There was some conflict in the evidence, but the jury were warranted in finding that these were the facts of the case.

At the conclusion of the evidence the defendant asked the presiding judge to give the five rulings set forth below in the note.1 The judge refused to give these rulings and the defendant took an exception to that refusal. The jury found for the plaintiff and the case is here on these exceptions.

1. It must be taken on this record that the case was tried on the footing that it was admittedly the duty of the defendant to turn on the gas and to see everything was tight in regard to escaping gas. In his charge to the jury the presiding judge said:

‘I understand from what they (defendant's servants) say in regard to their duty there, that it was their duty to see everything was tight in regard to escaping gas.’

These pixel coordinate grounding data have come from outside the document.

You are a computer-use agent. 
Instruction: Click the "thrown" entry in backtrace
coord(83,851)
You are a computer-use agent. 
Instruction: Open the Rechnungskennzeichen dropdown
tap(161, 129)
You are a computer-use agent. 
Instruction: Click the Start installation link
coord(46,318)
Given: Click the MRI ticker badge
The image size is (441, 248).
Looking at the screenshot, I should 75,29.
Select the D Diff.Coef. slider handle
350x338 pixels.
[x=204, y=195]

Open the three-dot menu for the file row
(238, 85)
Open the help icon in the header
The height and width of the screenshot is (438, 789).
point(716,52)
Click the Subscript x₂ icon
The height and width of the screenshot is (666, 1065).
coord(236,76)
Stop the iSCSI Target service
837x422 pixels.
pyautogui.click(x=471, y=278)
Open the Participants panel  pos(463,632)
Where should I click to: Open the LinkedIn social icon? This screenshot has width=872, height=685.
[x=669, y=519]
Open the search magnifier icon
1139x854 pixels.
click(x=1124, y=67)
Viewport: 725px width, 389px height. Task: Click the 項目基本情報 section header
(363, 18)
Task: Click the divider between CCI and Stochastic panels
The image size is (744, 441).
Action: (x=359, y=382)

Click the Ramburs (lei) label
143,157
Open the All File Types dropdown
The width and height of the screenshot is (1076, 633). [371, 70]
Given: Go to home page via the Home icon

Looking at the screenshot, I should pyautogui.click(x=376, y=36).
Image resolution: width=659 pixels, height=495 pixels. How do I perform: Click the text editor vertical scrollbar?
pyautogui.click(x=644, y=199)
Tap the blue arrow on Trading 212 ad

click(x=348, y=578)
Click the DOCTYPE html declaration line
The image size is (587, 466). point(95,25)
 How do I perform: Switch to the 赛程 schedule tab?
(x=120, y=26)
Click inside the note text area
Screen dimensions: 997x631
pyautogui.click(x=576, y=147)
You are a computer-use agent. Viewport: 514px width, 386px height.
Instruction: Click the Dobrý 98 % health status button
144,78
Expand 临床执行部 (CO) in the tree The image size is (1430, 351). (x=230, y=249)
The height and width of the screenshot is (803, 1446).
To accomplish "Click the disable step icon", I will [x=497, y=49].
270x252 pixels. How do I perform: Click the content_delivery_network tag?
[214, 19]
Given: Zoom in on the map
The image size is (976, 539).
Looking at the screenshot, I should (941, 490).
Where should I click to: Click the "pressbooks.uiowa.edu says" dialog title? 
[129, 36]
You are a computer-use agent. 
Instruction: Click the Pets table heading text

To this no exception was taken. In fact no exception was taken to the charge. The only exception taken was that taken to the refusal to give the rulings asked for by the defendant. Under these circumstances the question which arose in Flint v. Gloucester Gas Light Co., 3 Allen, 343, did not arise here.

2. The defendant's first contention is that on the evidence the jury were bound to find (as the defendant asked the judge to rule in the third request for rulings) ‘that there was no evidence that any servant of the gas company turned on the meter.’

This contention is based upon the fact that two witnesses called by the plaintiff testified that they went into the cellar immediately after the plaintiff was overcome by gas and found a spike through a hole in the arm of the meter by which the gas was turned on to the house through the meter. And the defendant's employees who put up the meter in the middle of the week, testified that they did not turn on the gas, that when they left the gas was not turned on, and that there was then no spike through the arm of the meter. One difficulty with this contention is that the jury were not bound to believe the testimony of the...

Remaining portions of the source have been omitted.